Repeat the entries below exactly, missing none.

__Collected data__
------------------------------------------------------------------------

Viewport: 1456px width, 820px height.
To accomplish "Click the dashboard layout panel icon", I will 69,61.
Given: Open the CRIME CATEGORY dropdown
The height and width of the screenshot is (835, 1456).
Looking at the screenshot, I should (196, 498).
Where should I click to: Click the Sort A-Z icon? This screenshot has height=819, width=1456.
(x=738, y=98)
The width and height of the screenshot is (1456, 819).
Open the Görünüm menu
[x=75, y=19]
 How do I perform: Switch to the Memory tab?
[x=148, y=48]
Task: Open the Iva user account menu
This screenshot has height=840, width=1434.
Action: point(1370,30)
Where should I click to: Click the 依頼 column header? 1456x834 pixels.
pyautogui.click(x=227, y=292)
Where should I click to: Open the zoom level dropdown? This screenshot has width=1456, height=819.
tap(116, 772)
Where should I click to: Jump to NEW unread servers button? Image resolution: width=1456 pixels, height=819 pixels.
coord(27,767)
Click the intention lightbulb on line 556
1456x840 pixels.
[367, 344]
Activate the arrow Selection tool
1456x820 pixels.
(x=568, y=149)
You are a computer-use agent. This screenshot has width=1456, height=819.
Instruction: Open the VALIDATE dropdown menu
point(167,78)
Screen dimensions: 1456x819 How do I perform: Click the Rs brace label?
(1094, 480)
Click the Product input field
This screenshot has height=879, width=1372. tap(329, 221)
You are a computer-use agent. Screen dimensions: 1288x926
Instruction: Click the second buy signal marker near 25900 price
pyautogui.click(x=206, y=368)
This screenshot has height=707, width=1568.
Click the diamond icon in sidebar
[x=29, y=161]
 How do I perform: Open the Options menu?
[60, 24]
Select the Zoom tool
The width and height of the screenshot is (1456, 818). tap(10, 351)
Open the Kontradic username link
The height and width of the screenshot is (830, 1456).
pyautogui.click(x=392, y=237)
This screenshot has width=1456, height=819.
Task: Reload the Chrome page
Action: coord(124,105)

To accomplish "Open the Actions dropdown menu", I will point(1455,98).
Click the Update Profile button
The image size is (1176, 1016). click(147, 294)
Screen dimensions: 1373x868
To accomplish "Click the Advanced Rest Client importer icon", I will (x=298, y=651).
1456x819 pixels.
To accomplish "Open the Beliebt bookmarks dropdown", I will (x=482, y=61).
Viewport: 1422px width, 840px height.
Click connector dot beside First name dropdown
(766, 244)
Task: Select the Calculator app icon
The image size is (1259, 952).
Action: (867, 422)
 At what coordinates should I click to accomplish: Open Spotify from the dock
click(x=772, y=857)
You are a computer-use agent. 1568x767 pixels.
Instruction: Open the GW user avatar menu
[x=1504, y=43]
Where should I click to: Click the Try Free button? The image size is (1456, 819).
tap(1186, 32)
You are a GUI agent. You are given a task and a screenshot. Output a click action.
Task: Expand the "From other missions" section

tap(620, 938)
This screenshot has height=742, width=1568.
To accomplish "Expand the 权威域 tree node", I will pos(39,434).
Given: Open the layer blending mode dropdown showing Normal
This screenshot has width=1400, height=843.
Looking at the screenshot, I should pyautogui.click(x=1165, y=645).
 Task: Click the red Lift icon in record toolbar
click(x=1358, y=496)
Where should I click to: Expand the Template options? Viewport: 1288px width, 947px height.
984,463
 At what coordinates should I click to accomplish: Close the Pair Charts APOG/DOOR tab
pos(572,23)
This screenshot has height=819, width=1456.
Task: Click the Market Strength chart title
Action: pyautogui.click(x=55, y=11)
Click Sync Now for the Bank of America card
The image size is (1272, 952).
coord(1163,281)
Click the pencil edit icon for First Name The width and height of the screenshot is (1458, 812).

------------------------------------------------------------------------

__Written answer__
Viewport: 1456px width, 820px height.
To accomplish "Click the dashboard layout panel icon", I will 69,61.
Given: Open the CRIME CATEGORY dropdown
The height and width of the screenshot is (835, 1456).
Looking at the screenshot, I should (196, 498).
Where should I click to: Click the Sort A-Z icon? This screenshot has height=819, width=1456.
(x=738, y=98)
The width and height of the screenshot is (1456, 819).
Open the Görünüm menu
[x=75, y=19]
 How do I perform: Switch to the Memory tab?
[x=148, y=48]
Task: Open the Iva user account menu
This screenshot has height=840, width=1434.
Action: point(1370,30)
Where should I click to: Click the 依頼 column header? 1456x834 pixels.
pyautogui.click(x=227, y=292)
Where should I click to: Open the zoom level dropdown? This screenshot has width=1456, height=819.
tap(116, 772)
Where should I click to: Jump to NEW unread servers button? Image resolution: width=1456 pixels, height=819 pixels.
coord(27,767)
Click the intention lightbulb on line 556
1456x840 pixels.
[367, 344]
Activate the arrow Selection tool
1456x820 pixels.
(x=568, y=149)
You are a computer-use agent. This screenshot has width=1456, height=819.
Instruction: Open the VALIDATE dropdown menu
point(167,78)
Screen dimensions: 1456x819 How do I perform: Click the Rs brace label?
(1094, 480)
Click the Product input field
This screenshot has height=879, width=1372. tap(329, 221)
You are a computer-use agent. Screen dimensions: 1288x926
Instruction: Click the second buy signal marker near 25900 price
pyautogui.click(x=206, y=368)
This screenshot has height=707, width=1568.
Click the diamond icon in sidebar
[x=29, y=161]
 How do I perform: Open the Options menu?
[60, 24]
Select the Zoom tool
The width and height of the screenshot is (1456, 818). tap(10, 351)
Open the Kontradic username link
The height and width of the screenshot is (830, 1456).
pyautogui.click(x=392, y=237)
This screenshot has width=1456, height=819.
Task: Reload the Chrome page
Action: coord(124,105)

To accomplish "Open the Actions dropdown menu", I will point(1455,98).
Click the Update Profile button
The image size is (1176, 1016). click(147, 294)
Screen dimensions: 1373x868
To accomplish "Click the Advanced Rest Client importer icon", I will (x=298, y=651).
1456x819 pixels.
To accomplish "Open the Beliebt bookmarks dropdown", I will (x=482, y=61).
Viewport: 1422px width, 840px height.
Click connector dot beside First name dropdown
(766, 244)
Task: Select the Calculator app icon
The image size is (1259, 952).
Action: (867, 422)
 At what coordinates should I click to accomplish: Open Spotify from the dock
click(x=772, y=857)
You are a computer-use agent. 1568x767 pixels.
Instruction: Open the GW user avatar menu
[x=1504, y=43]
Where should I click to: Click the Try Free button? The image size is (1456, 819).
tap(1186, 32)
You are a GUI agent. You are given a task and a screenshot. Output a click action.
Task: Expand the "From other missions" section

tap(620, 938)
This screenshot has height=742, width=1568.
To accomplish "Expand the 权威域 tree node", I will pos(39,434).
Given: Open the layer blending mode dropdown showing Normal
This screenshot has width=1400, height=843.
Looking at the screenshot, I should pyautogui.click(x=1165, y=645).
 Task: Click the red Lift icon in record toolbar
click(x=1358, y=496)
Where should I click to: Expand the Template options? Viewport: 1288px width, 947px height.
984,463
 At what coordinates should I click to accomplish: Close the Pair Charts APOG/DOOR tab
pos(572,23)
This screenshot has height=819, width=1456.
Task: Click the Market Strength chart title
Action: pyautogui.click(x=55, y=11)
Click Sync Now for the Bank of America card
The image size is (1272, 952).
coord(1163,281)
Click the pencil edit icon for First Name The width and height of the screenshot is (1458, 812).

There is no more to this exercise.